Jeudi 22 décembre 2011
SENEGAL: Résister est un devoir
Par Souleymane Jules Diop
C’est toujours l’oppresseur, non l’opprimé,
qui détermine la forme de la lutte. Si l’oppresseur utilise
la violence, l’opprimé n’a pas d’autre choix
que de répondre par la violence
Nelson MANDELA
Nous voici donc à la veille d’une nouvelle provocation. Les mises en garde des élus américains, les appels au retrait lancés par les diplomates européens ont été de moindre intensité, face à la soif de pouvoir qui s’est emparée d’Abdoulaye Wade. Le calendrier républicain a été modifié, la tenue du Conseil des ministres avancée pour satisfaire un homme qui s’accroche à son pouvoir comme une huitre à son rocher. Les laudateurs viendront de partout pour le chanter, les masses pauvres seront payées pour ériger des haies à son honneur, exactement comme l’avaient fait avant lui de piètres dictateurs, inconscients que leur gloire était éphémère, leur chute imminente.

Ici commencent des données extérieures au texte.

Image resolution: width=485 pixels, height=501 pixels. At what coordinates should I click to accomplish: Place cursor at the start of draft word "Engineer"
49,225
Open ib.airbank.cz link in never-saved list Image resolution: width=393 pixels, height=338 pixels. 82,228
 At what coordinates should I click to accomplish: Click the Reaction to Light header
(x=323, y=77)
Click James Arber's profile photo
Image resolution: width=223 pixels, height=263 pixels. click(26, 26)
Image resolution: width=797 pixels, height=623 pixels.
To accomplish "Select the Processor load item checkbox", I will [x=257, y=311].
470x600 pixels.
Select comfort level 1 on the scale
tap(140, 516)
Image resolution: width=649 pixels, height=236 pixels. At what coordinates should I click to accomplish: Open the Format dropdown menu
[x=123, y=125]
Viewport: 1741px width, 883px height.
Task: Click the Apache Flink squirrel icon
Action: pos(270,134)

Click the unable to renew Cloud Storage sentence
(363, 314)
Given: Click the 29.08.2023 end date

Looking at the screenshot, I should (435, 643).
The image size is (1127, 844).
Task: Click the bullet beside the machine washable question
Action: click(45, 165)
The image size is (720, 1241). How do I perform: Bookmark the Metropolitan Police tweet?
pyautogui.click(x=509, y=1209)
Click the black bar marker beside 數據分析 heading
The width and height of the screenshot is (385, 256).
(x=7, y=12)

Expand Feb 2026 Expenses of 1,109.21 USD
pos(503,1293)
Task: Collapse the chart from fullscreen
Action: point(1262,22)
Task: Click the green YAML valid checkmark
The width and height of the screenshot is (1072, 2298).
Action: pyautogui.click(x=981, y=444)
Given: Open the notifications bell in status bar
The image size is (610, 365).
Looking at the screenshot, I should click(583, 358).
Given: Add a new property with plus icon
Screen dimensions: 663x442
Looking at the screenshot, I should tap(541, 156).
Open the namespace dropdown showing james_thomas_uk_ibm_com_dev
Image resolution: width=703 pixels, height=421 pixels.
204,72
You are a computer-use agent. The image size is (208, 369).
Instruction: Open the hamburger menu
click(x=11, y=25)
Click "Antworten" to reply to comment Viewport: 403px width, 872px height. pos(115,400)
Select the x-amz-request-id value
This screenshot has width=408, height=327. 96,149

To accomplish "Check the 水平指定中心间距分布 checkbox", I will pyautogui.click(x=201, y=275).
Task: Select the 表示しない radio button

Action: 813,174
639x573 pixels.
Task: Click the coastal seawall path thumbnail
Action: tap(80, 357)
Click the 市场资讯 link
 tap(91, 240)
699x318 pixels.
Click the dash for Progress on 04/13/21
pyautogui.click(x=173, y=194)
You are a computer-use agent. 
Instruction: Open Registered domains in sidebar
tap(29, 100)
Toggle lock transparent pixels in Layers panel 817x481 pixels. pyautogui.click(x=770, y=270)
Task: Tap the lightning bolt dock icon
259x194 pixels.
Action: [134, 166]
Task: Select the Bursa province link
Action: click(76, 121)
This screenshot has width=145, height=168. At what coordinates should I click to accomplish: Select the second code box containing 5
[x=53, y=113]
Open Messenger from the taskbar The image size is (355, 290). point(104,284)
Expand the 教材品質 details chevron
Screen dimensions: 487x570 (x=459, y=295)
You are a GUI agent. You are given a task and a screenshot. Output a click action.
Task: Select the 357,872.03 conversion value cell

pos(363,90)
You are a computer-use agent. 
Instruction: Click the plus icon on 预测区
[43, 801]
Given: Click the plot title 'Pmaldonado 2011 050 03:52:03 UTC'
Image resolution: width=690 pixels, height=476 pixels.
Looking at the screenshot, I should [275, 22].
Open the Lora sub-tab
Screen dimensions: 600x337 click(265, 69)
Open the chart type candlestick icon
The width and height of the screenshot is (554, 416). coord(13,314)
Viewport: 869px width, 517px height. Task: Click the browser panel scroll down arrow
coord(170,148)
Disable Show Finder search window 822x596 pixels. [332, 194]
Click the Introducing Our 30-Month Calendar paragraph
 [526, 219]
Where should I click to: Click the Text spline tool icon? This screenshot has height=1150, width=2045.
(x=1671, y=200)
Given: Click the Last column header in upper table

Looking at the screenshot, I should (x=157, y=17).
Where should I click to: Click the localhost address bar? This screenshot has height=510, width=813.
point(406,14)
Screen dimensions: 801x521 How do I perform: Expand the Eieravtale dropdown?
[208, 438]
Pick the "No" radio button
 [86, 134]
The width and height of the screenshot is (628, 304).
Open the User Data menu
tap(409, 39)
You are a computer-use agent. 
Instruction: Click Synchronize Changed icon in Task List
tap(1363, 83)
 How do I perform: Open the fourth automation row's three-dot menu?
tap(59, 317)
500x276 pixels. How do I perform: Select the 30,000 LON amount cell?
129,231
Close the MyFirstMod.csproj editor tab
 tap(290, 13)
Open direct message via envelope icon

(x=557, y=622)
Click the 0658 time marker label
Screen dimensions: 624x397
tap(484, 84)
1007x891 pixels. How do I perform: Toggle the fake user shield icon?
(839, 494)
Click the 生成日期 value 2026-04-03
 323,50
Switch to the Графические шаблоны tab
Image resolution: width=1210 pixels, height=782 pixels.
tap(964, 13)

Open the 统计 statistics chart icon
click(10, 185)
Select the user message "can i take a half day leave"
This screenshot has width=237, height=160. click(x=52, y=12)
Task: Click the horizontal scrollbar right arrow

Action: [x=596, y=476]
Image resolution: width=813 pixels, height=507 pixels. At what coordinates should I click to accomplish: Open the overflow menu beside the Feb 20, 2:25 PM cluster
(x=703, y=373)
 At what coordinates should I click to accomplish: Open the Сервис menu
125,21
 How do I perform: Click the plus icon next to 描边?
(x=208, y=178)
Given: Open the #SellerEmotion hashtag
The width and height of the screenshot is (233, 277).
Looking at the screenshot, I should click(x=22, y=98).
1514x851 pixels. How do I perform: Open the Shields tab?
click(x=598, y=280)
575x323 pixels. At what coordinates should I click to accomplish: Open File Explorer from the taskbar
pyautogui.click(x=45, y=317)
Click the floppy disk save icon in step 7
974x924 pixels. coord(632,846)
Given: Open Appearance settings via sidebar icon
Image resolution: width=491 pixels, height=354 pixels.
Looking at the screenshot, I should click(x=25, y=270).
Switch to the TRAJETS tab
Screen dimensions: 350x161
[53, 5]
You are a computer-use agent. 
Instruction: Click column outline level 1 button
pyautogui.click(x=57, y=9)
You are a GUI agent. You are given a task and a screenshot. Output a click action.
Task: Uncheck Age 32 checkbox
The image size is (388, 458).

Les cadres du Pds pris par l’ivresse du pouvoir s’en prennent aux congressistes américains, en oubliant l’odyssée tragique d’Abdoulaye Wade, transformée en épopée guerrière par ses thuriféraires, qui s’était rendu jusqu’à Benghazi et non à Tripoli, pour regarder Kadhafi « les yeux dans les yeux » et le sommer de quitter le pouvoir. Ils oublient les appels de leur « seule constante » à l’endroit de Laurent Gbagbo, le sommant de respecter l’ordre constitutionnel qu’il avait établi. Ceux qui devraient ramener à la raison cet octogénaire devenu le jouet de ses caprices sont eux-mêmes dominés par leur instinct de conservation au point d’en être aveuglés. Peu d’hommes, comme le député Moussa Sy, osent élever la voix et marquer leur différence. De nombreux ministres, députés, sénateurs, responsables à la base savent que la voie empruntée mènera irrémédiablement au chaos, mais ils sont tétanisés par la peur de représailles et laissent le vieillard mégalomane s’en aller à sa perte.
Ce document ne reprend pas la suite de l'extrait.